━━━━━ Task data
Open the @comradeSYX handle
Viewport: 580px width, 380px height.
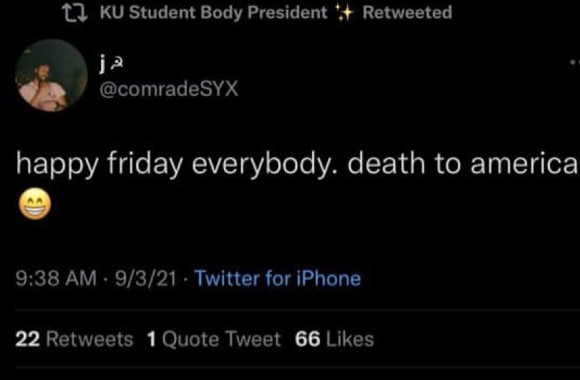[169, 90]
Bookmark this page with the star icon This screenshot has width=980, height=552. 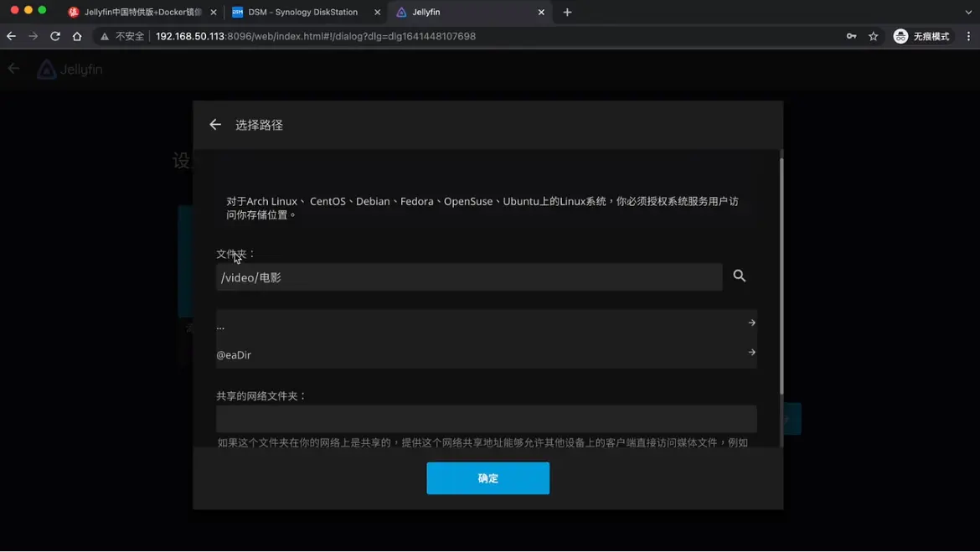pos(874,36)
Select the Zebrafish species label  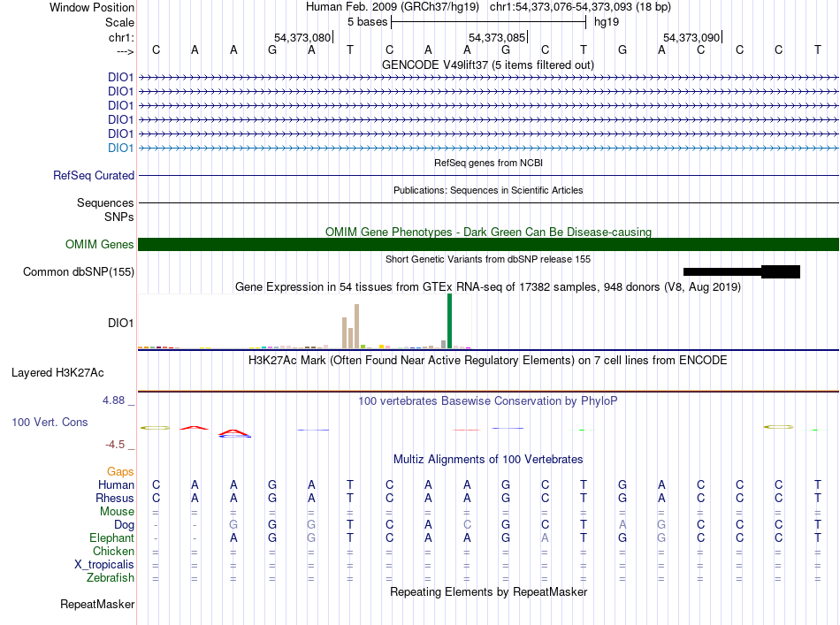click(111, 578)
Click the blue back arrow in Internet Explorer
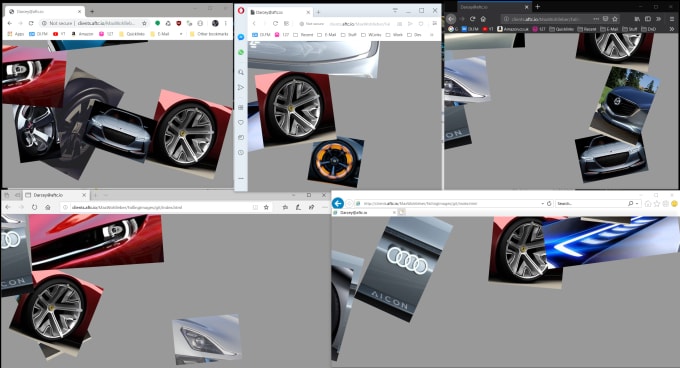This screenshot has height=368, width=680. (338, 203)
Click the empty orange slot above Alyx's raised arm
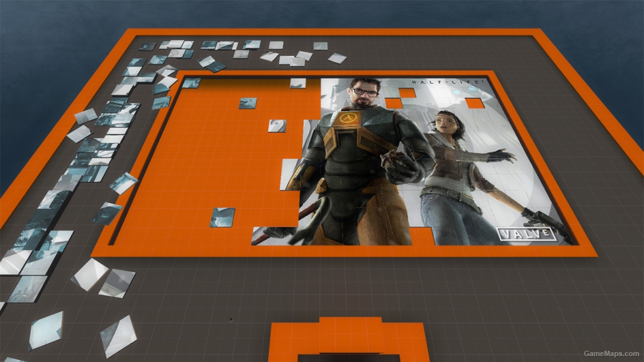The image size is (644, 362). coord(474,102)
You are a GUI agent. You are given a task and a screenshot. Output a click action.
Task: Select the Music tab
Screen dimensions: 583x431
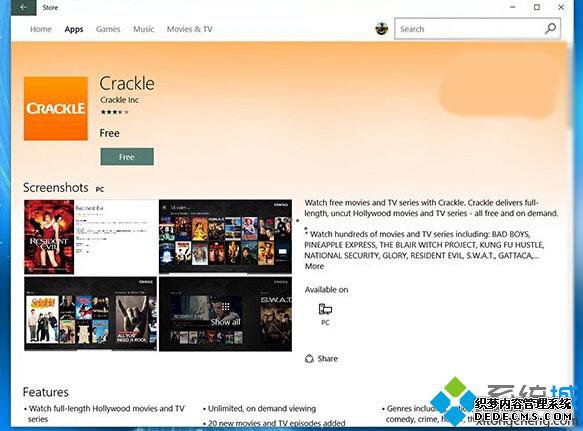[144, 29]
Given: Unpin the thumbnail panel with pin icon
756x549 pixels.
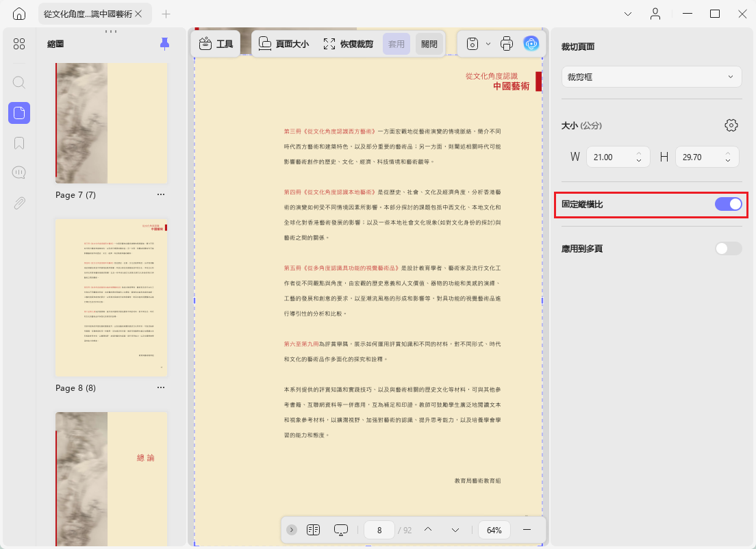Looking at the screenshot, I should (x=164, y=44).
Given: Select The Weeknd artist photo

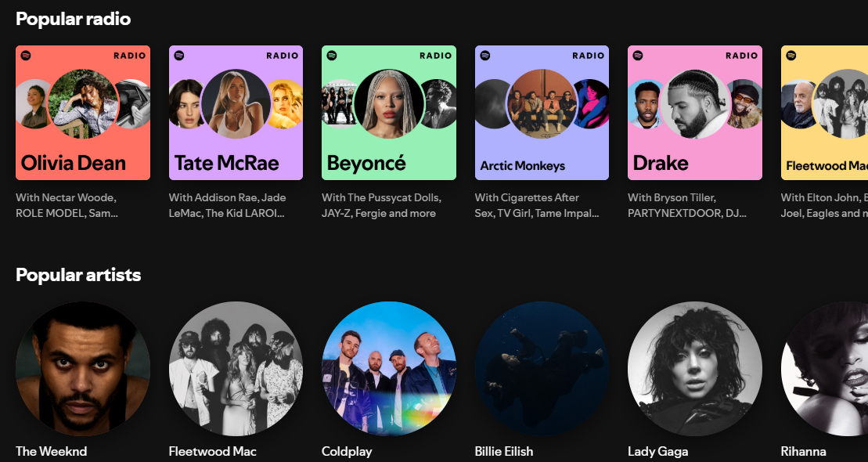Looking at the screenshot, I should pos(83,368).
━━━━━━━━━━
— Your objective —
Only the lines from the line with "Given: Unpin the" to the end of the records should be repeated, exactly and without pictures.

— Solution to this task —
Given: Unpin the thumbnail panel with pin icon
756x549 pixels.
Looking at the screenshot, I should (x=164, y=44).
Given: Select The Weeknd artist photo

Looking at the screenshot, I should pos(83,368).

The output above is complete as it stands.